Currently there are a few blocking RPC requests used in
`DAGSchedulerEventProcessLoop`:
1.
[blockManagerMaster.getLocations(blockIds)](https://github.com/apache/spark/blob/fbdad297f54200b686f437a6c25fd1c387d1aaa0/core/src/main/scala/org/apache/spark/scheduler/DAGScheduler.scala#L451)
used in `getCacheLocs` to get rdd cache locations.
2.
[blockManagerMaster.removeShufflePushMergerLocation](https://github.com/apache/spark/blob/fbdad297f54200b686f437a6c25fd1c387d1aaa0/core/src/main/scala/org/apache/spark/scheduler/DAGScheduler.scala#L2754)
used in `removeExecutorAndUnregisterOutputs`.
3.
[blockManagerMaster.removeExecutor(execId)](https://github.com/apache/spark/blob/fbdad297f54200b686f437a6c25fd1c387d1aaa0/core/src/main/scala/org/apache/spark/scheduler/DAGScheduler.scala#L2765)
used in `removeExecutorAndUnregisterOutputs`.
`RpcTimeoutException` could be thrown if there are slow events blocking the
`BlockManagerMasterEndpoint`, and the exception is not handled in the
`DAGSchedulerEventProcessLoop`. Once this happens, the DAGScheduler will exit.
This PR proposes to catch and handle the `RpcTimeoutException` properly
instead of crashing the application.

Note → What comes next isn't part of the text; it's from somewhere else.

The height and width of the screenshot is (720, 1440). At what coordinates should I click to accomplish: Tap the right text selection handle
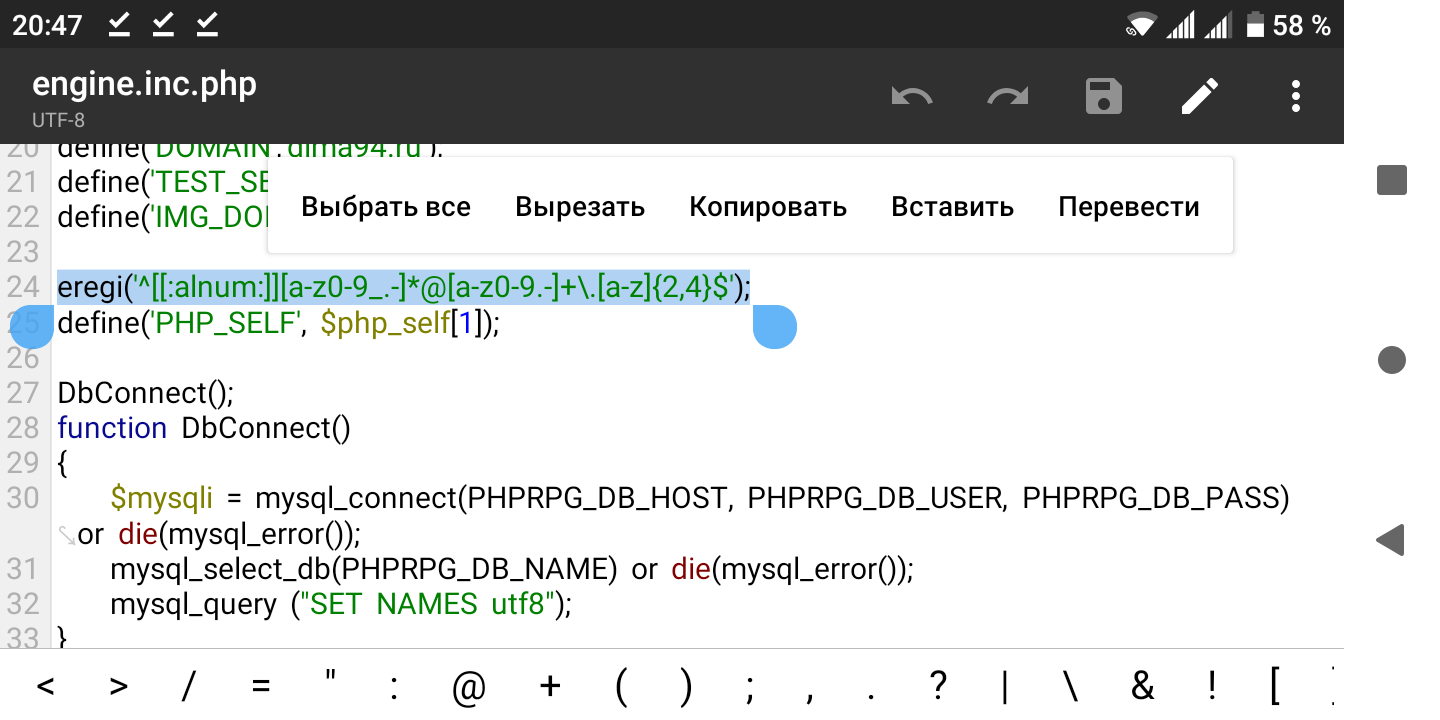[774, 327]
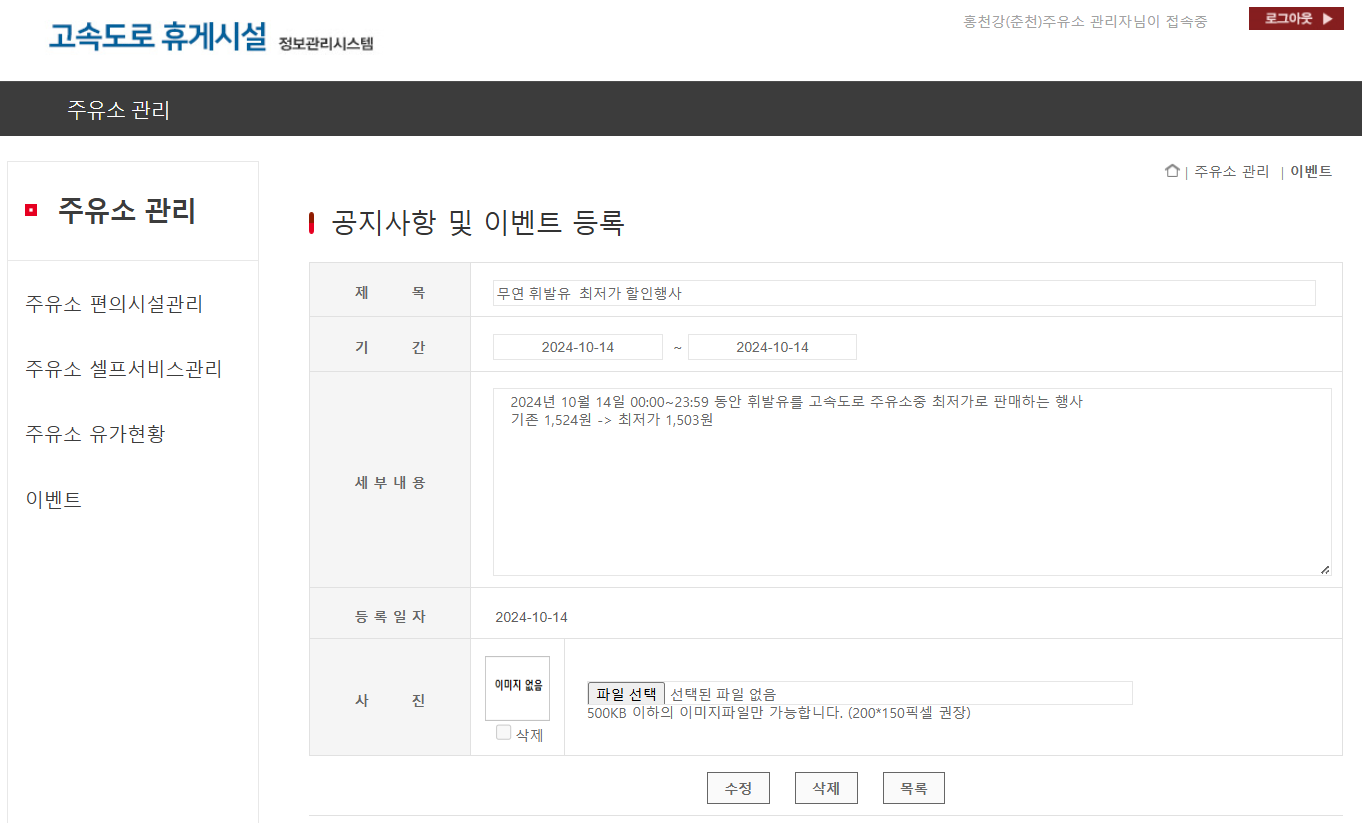Click the 이미지 없음 photo thumbnail
Viewport: 1362px width, 823px height.
coord(517,688)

There are 2 scenarios:
1. Change the requests in `removeExecutorAndUnregisterOutputs` to be async
since we don't rely on the response, and let `BlockManagerMasterEndpoint` to
deal with the potential errors.
2. Abort the stage if rpc timeout happens while `submitStage`.

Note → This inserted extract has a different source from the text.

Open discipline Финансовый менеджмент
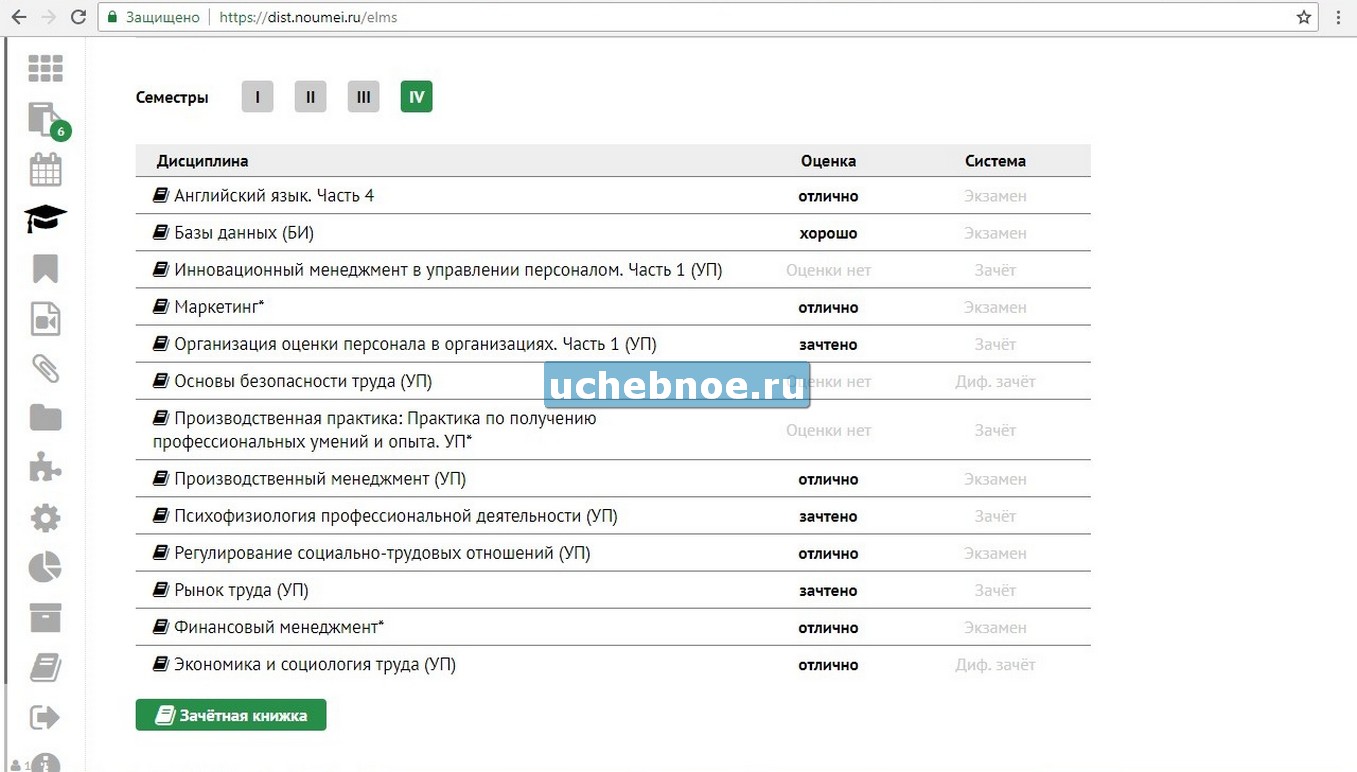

### Why are the changes needed?
Avoid rpc timeout crashing spark application.
### Does this PR introduce _any_ user-facing change?
No
### How was this patch tested?
UT added.
### Was this patch authored or co-authored using generative AI tooling?
No
Closes #52335 from ivoson/SPARK-53564.
Authored-by: Tengfei Huang <[email protected]>
Signed-off-by: Wenchen Fan <[email protected]>
---
.../scala/org/apache/spark/rpc/RpcTimeout.scala | 2 +-
.../org/apache/spark/scheduler/DAGScheduler.scala | 14 +++-
.../apache/spark/storage/BlockManagerMaster.scala | 5 +-
.../spark/storage/BlockManagerMasterEndpoint.scala | 9 ++-
.../apache/spark/scheduler/DAGSchedulerSuite.scala | 88 +++++++++++++++++++---
5 files changed, 99 insertions(+), 19 deletions(-)

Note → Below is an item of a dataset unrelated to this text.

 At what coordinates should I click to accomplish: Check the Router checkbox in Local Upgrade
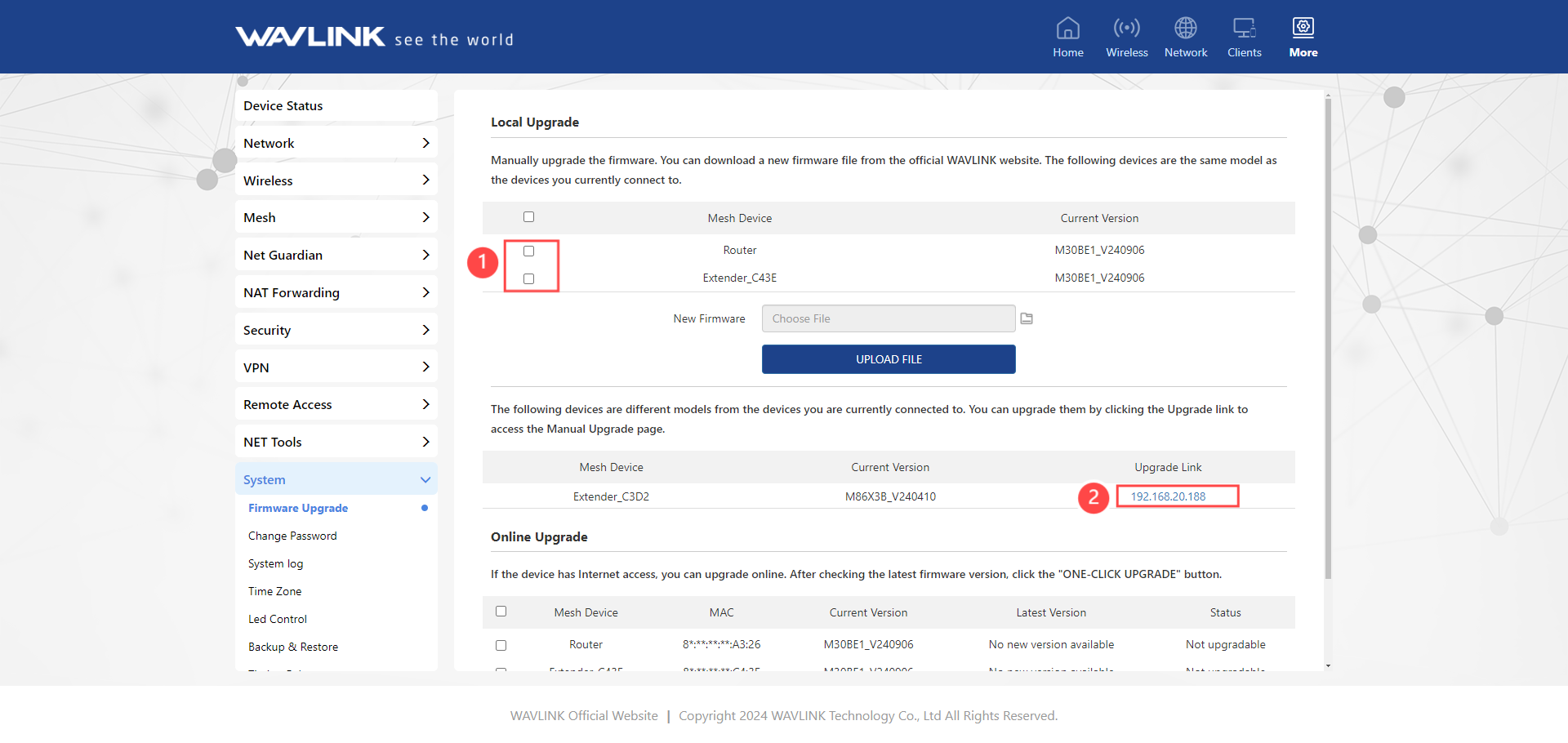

diff --git a/core/src/main/scala/org/apache/spark/rpc/RpcTimeout.scala
b/core/src/main/scala/org/apache/spark/rpc/RpcTimeout.scala
index 770ae2f1dd22..da23f2abd3ac 100644
--- a/core/src/main/scala/org/apache/spark/rpc/RpcTimeout.scala
+++ b/core/src/main/scala/org/apache/spark/rpc/RpcTimeout.scala
@@ -28,7 +28,7 @@ import org.apache.spark.util.{ThreadUtils, Utils}
/**
* An exception thrown if RpcTimeout modifies a `TimeoutException`.
*/
-private[rpc] class RpcTimeoutException(message: String, cause:
TimeoutException)
+private[spark] class RpcTimeoutException(message: String, cause:
TimeoutException)
extends TimeoutException(message) { initCause(cause) }
diff --git a/core/src/main/scala/org/apache/spark/scheduler/DAGScheduler.scala
b/core/src/main/scala/org/apache/spark/scheduler/DAGScheduler.scala
index 3b719a2c7d24..7d77628c3f08 100644
--- a/core/src/main/scala/org/apache/spark/scheduler/DAGScheduler.scala
+++ b/core/src/main/scala/org/apache/spark/scheduler/DAGScheduler.scala
@@ -49,6 +49,7 @@ import org.apache.spark.rdd.{RDD, RDDCheckpointData}
import org.apache.spark.resource.{ResourceProfile, TaskResourceProfile}
import org.apache.spark.resource.ResourceProfile.{DEFAULT_RESOURCE_PROFILE_ID,
EXECUTOR_CORES_LOCAL_PROPERTY, PYSPARK_MEMORY_LOCAL_PROPERTY}
import org.apache.spark.rpc.RpcTimeout
+import org.apache.spark.rpc.RpcTimeoutException
import org.apache.spark.storage._
import org.apache.spark.storage.BlockManagerMessages.BlockManagerHeartbeat
import org.apache.spark.util._
@@ -771,7 +772,14 @@ private[spark] class DAGScheduler(
def visit(rdd: RDD[_]): Unit = {
if (!visited(rdd)) {
visited += rdd
- val rddHasUncachedPartitions = getCacheLocs(rdd).contains(Nil)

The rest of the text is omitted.